* **Stated task**
Answer these questions using the restaurant review below.
1. Which three foods form the constant base of the thali platter at Jaya?
2. At which restaurant did Mathias Gervais meet his wife?
3. Whom does the name Jaya honor?

* **Source document**
One of the first ideas for a planned Southeast Asian restaurant at the Setai Hotel was bento boxes. But executive sous-chef Vijayudu Veena proposed offering something from his native India instead. Thali — Hindu for "plate" — refers to a round stainless-steel platter with small bowls arranged around the rim, each one containing a different dish.
Now, a year after opening, Jaya serves that platter with offerings that change regularly, though the pillars are basmati rice, naan bread, and Indian lentil wafers known as papadam. Among the eight surrounding Indian delicacies during a recent visit was chicken tikka masala cooked in a creamy tomato sauce. It was the uncontested winner, remarkably pungent yet light — a rare feat for this popular item. Grilled lamb chops glazed with Indian spices, as well as a portion of gently roasted cauliflower, were also toothsome.
Meanwhile, grouper fried in gram flour was too tough and underseasoned, while the yellow dal, spinach samosas, and roasted eggplant were laggards in the flavor department. The kitchen can easily improve the dishes that lack oomph.
In addition to Indian cuisine, Thai, Chinese, Japanese, Korean, and Vietnamese specialties appear on the menu at Jaya. The Setai's top toque is the 2015 Chopped champion Mathias Gervais, who grew up in the South of France but has always been fascinated with Asian food and culture. Indeed, prior to joining the Setai five years ago, Gervais honed his culinary skills at Joël Robuchon's Takeo Yamazaki in Monte Carlo. Before that, he worked at Enoteca Pinchiorri in Florence, which boasts three Michelin stars and is where he met his Japan-born wife.
Thus, when the Setai's new owners wanted a different flagship restaurant for the five-star property, Gervais put forth his modern-Asian concept. A couple of factors worked in his favor. The hotel once had a successful Asian eatery, the Restaurant, and the Setai resembles a Buddhist temple, albeit a thoroughly modern one. The new restaurant's name pays homage to the Setai's award-winning Indonesian designer, Jaya Ibrahim, who died suddenly several months before the eatery's opening. Jaya also means "victory" in Sanskrit.
Like the rest of the 10-year-old Setai, the glamorous high-ceilinged restaurant is dimly lit and punctuated with wood and red accents. The clientele is mostly foreign, and on a recent evening, the expansive space began to fill around 8 p.m. Jaya oozes luxury, and every meal begins with a hot towel, an amuse-bouche, and shrimp crackers with a pleasantly sweet edge.

* **Entries shown**
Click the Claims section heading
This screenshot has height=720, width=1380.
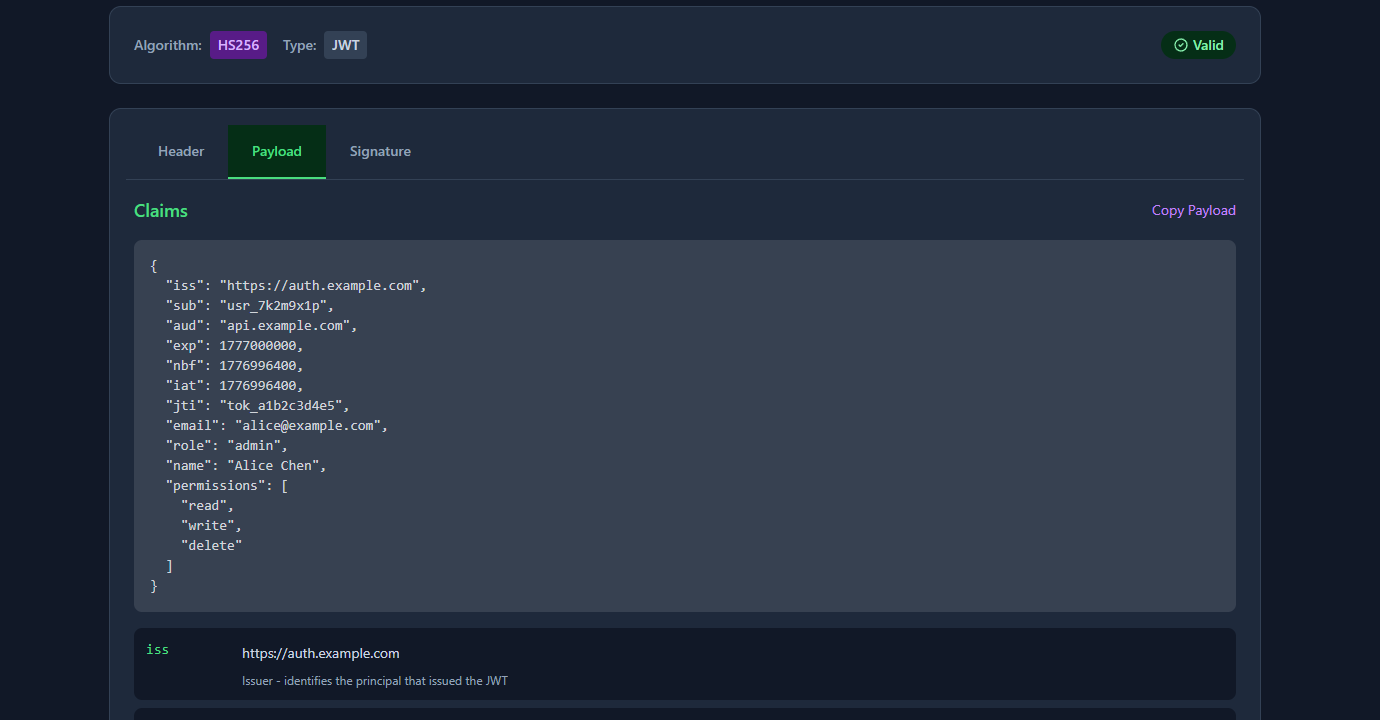160,210
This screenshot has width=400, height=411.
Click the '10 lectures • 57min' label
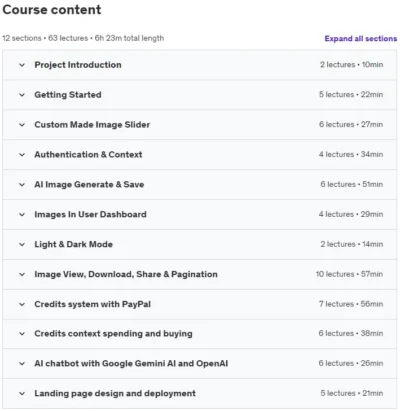pos(349,274)
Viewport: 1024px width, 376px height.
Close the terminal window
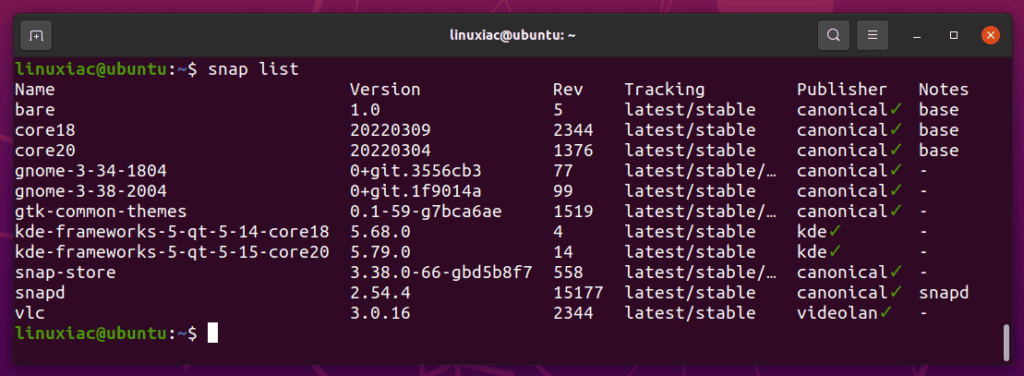pyautogui.click(x=991, y=35)
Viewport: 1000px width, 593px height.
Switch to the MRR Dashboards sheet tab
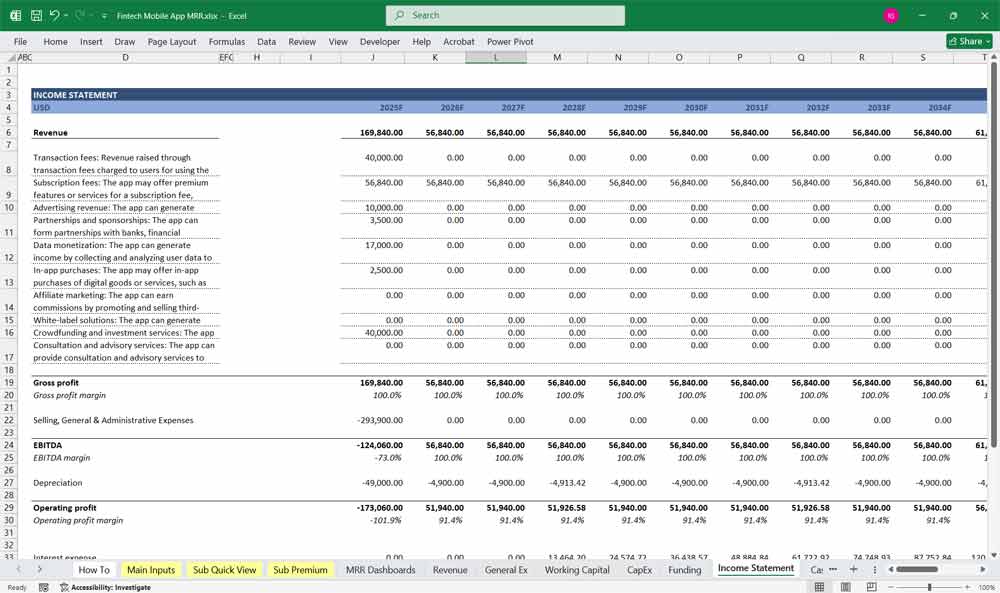pos(379,570)
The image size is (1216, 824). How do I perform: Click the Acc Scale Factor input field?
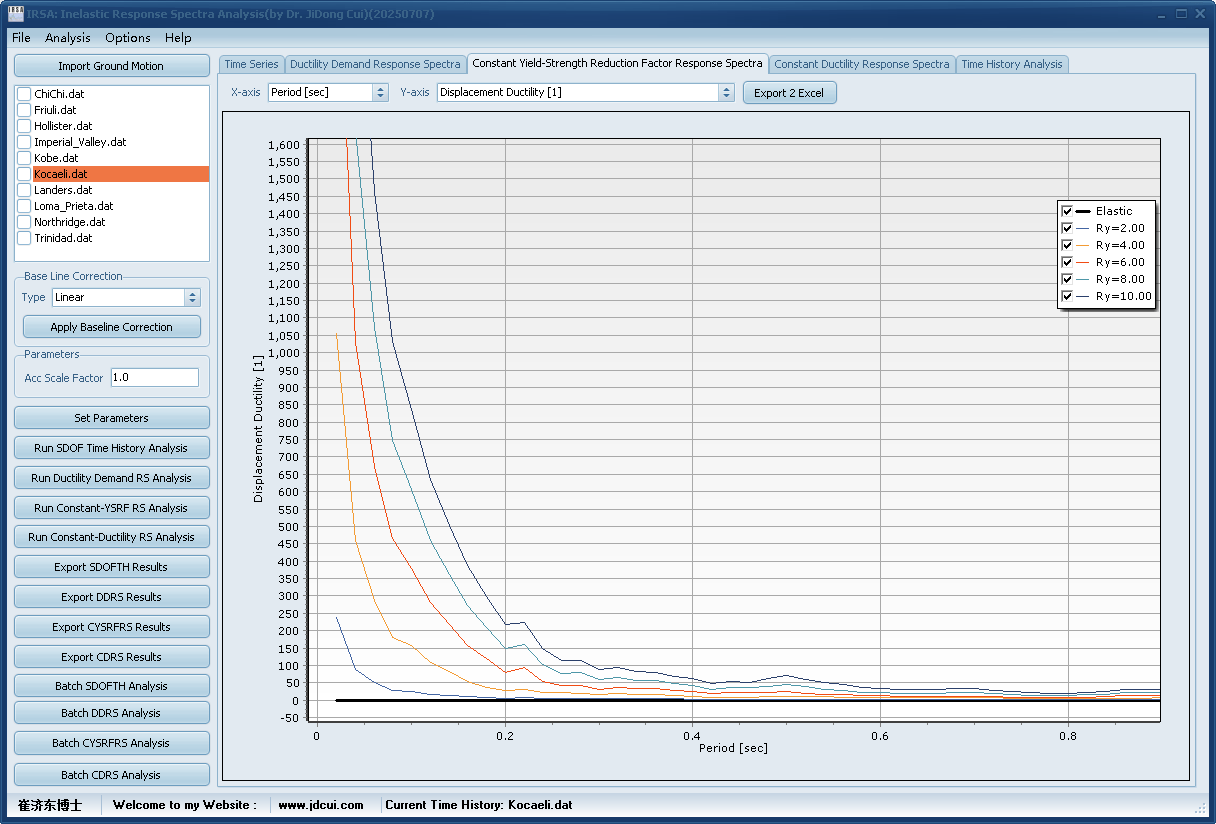point(154,377)
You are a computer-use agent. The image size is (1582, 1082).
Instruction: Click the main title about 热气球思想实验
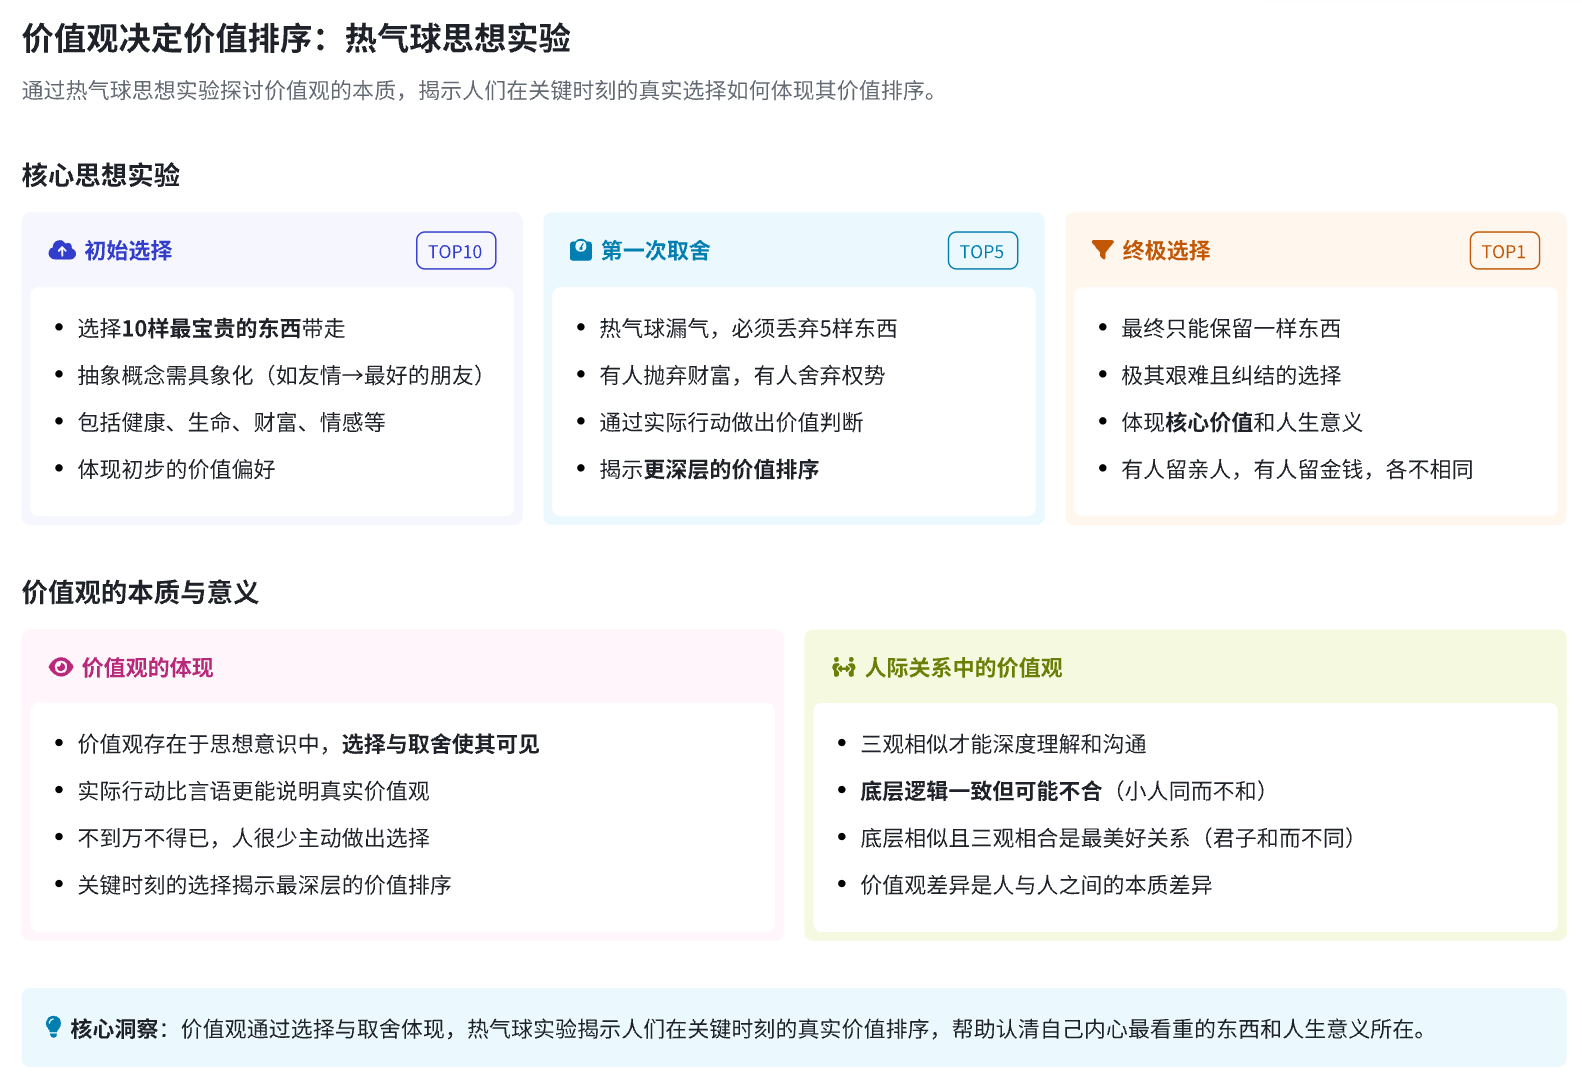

* **Reply**
1. Basmati rice, naan bread, and papadam.
2. Enoteca Pinchiorri in Florence.
3. Jaya Ibrahim, the Setai's award-winning Indonesian designer.